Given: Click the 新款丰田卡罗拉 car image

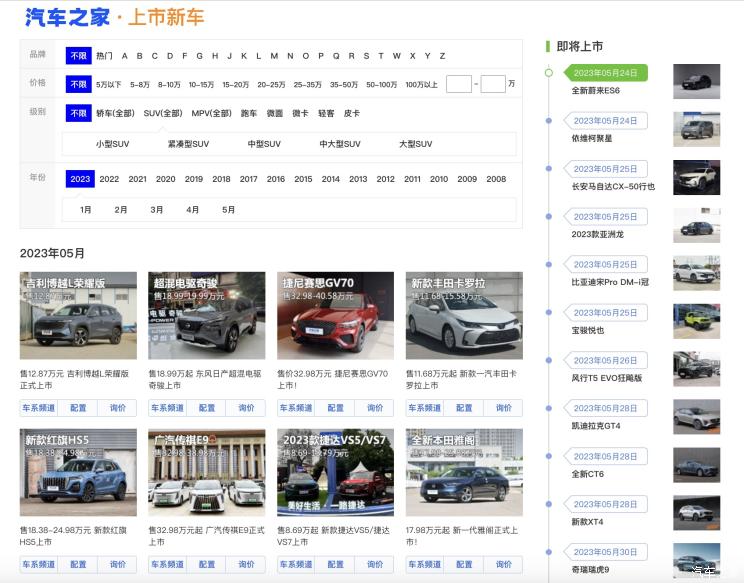Looking at the screenshot, I should (464, 316).
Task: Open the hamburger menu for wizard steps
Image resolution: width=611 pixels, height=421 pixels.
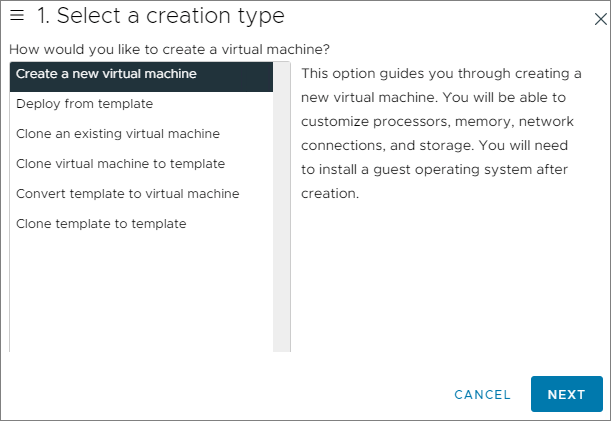Action: [17, 16]
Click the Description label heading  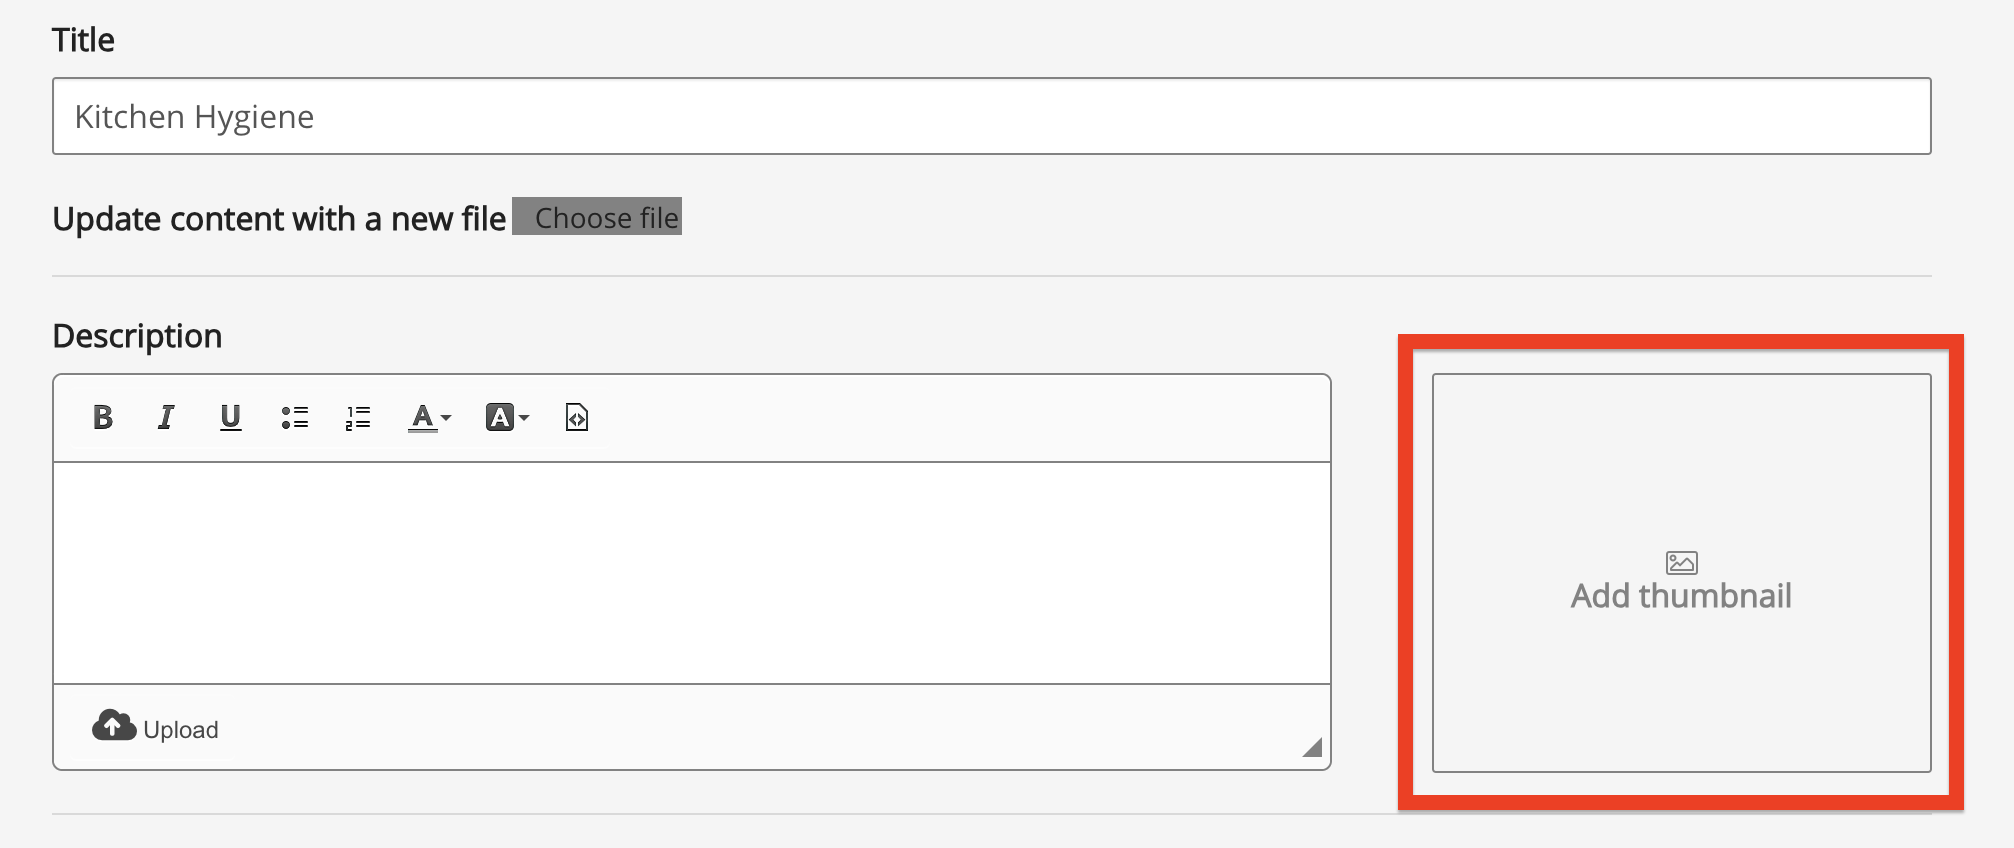tap(137, 336)
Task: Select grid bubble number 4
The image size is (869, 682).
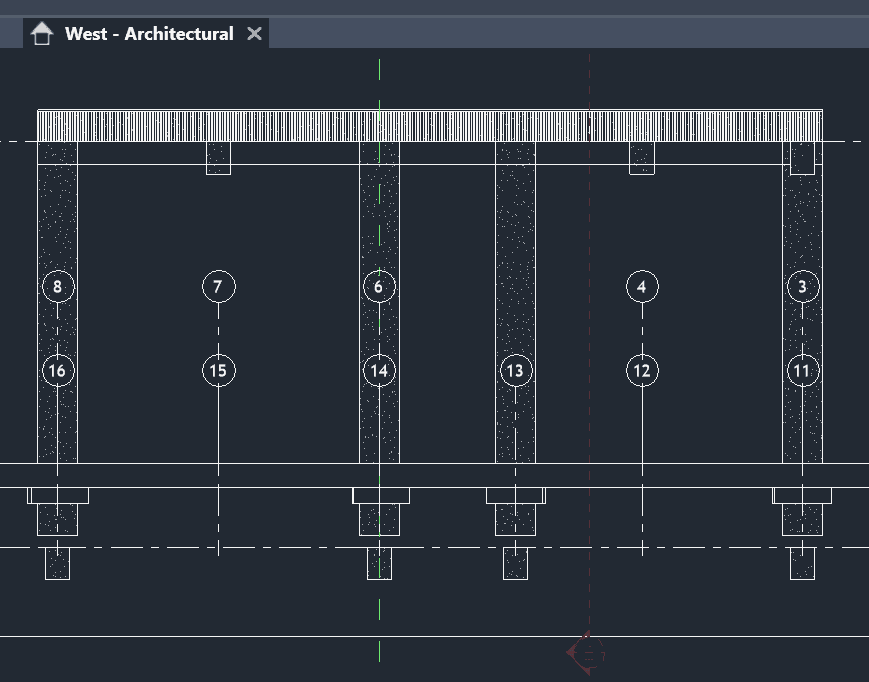Action: [x=642, y=287]
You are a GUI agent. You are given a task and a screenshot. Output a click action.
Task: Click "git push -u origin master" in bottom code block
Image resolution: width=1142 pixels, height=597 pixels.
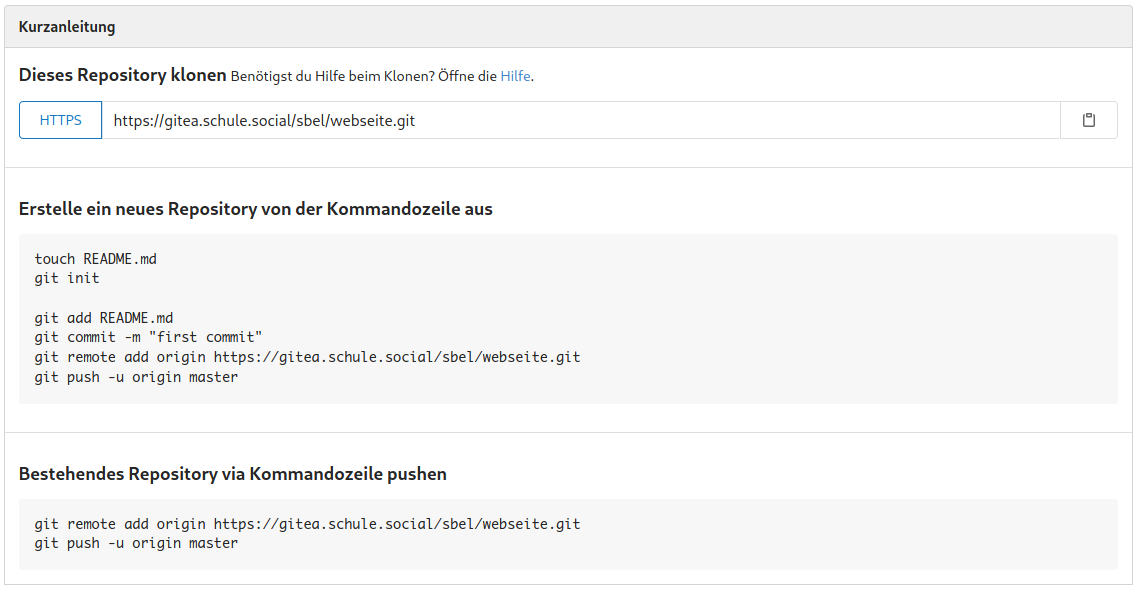(x=136, y=543)
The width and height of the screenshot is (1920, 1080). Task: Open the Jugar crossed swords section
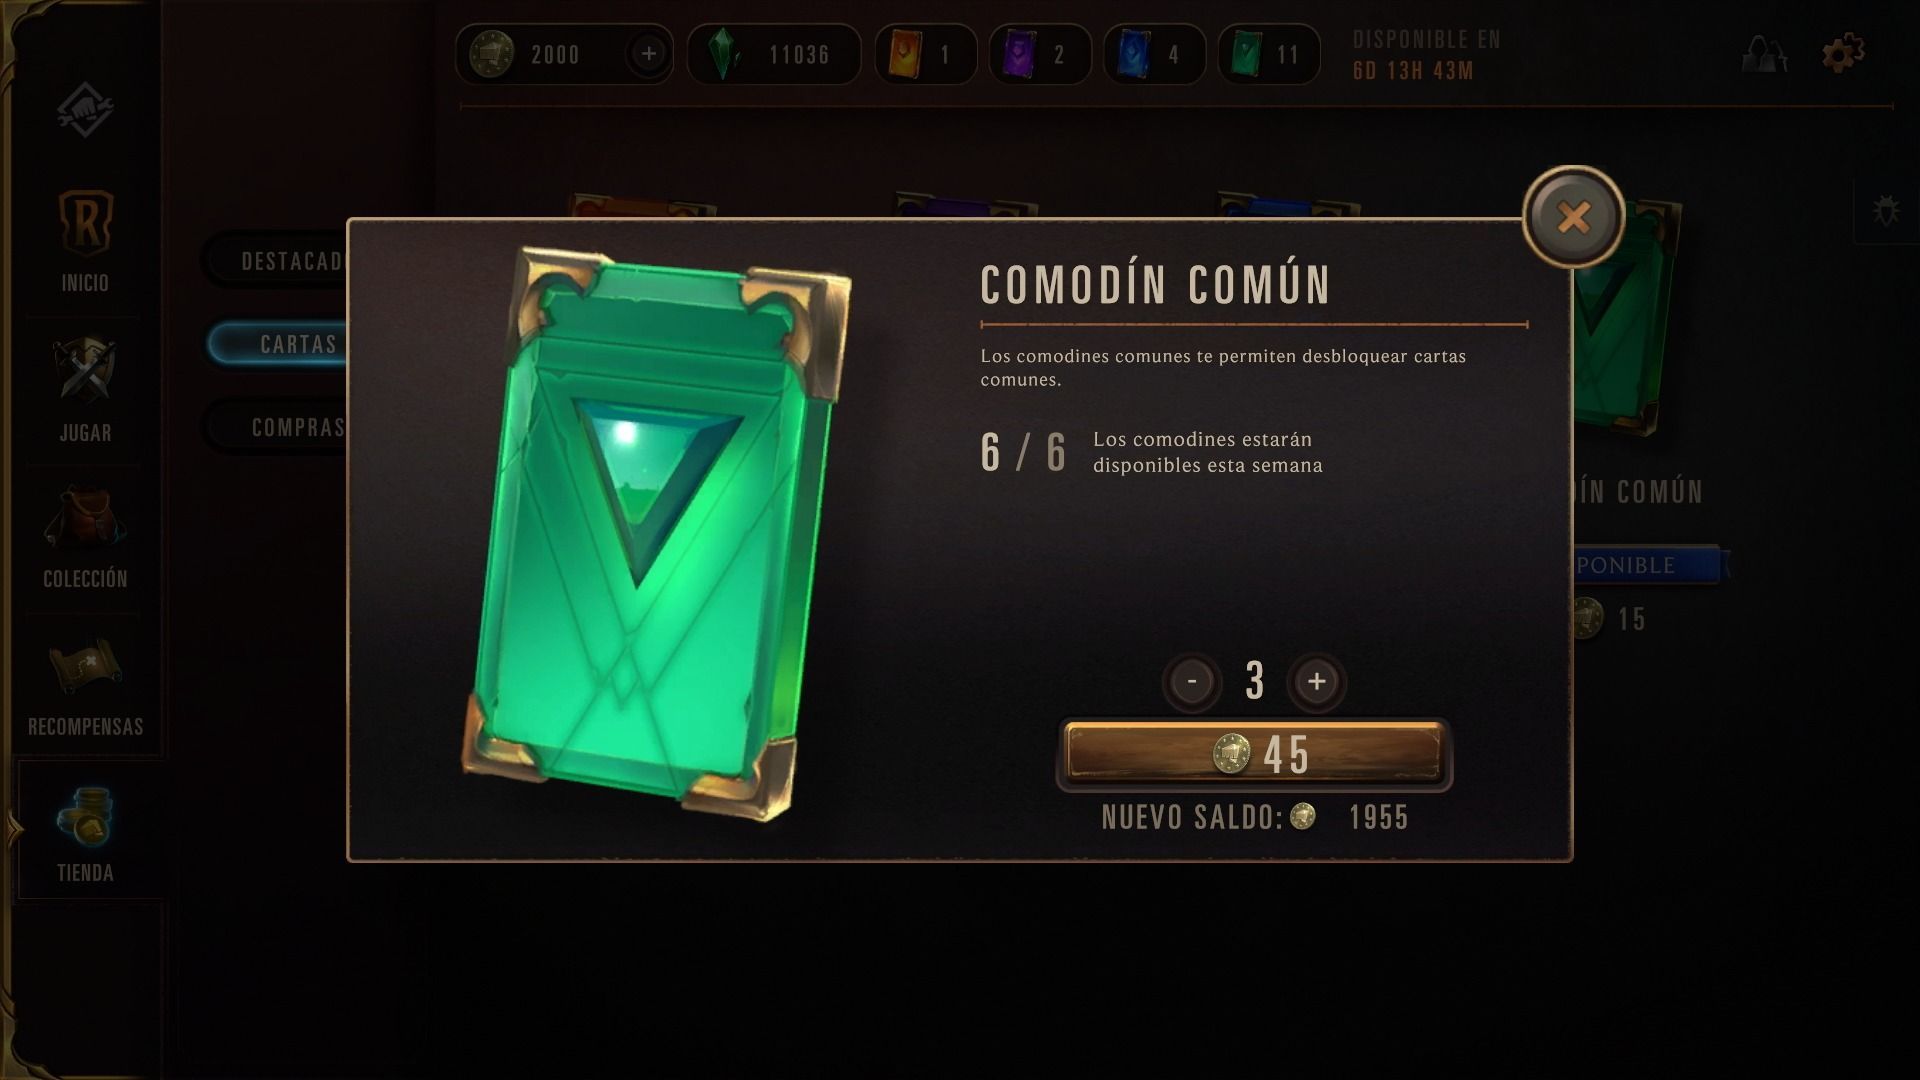[x=85, y=390]
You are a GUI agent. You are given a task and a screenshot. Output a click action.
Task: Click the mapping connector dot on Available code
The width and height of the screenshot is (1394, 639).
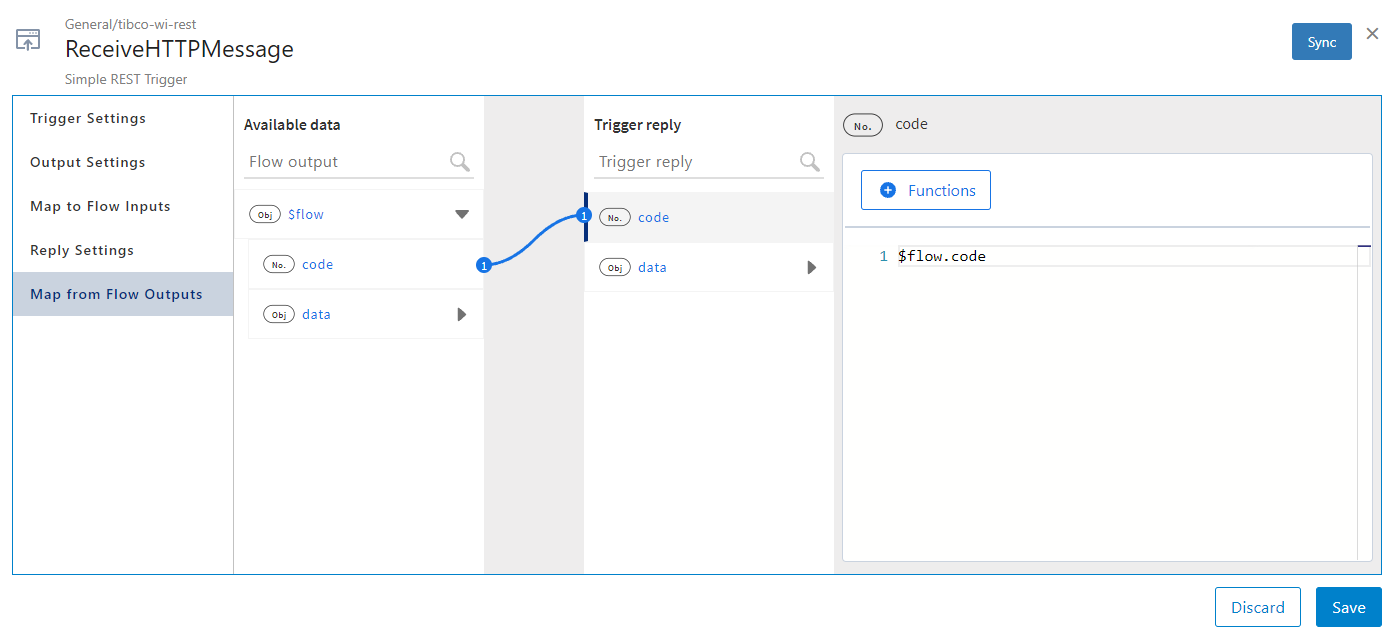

────────────────

Starting with the line that has "Task: Select grid bubble number 4" and ending with the line that has "Task: Click the", repeat the lines above exactly, omitting every picture.

Task: Select grid bubble number 4
The image size is (869, 682).
Action: [x=642, y=287]
You are a GUI agent. You are given a task and a screenshot. Output a click action.
Task: Click "git push -u origin master" in bottom code block
Image resolution: width=1142 pixels, height=597 pixels.
(x=136, y=543)
The width and height of the screenshot is (1920, 1080). Task: Open the Jugar crossed swords section
[x=85, y=390]
You are a GUI agent. You are given a task and a screenshot. Output a click action.
Task: Click the mapping connector dot on Available code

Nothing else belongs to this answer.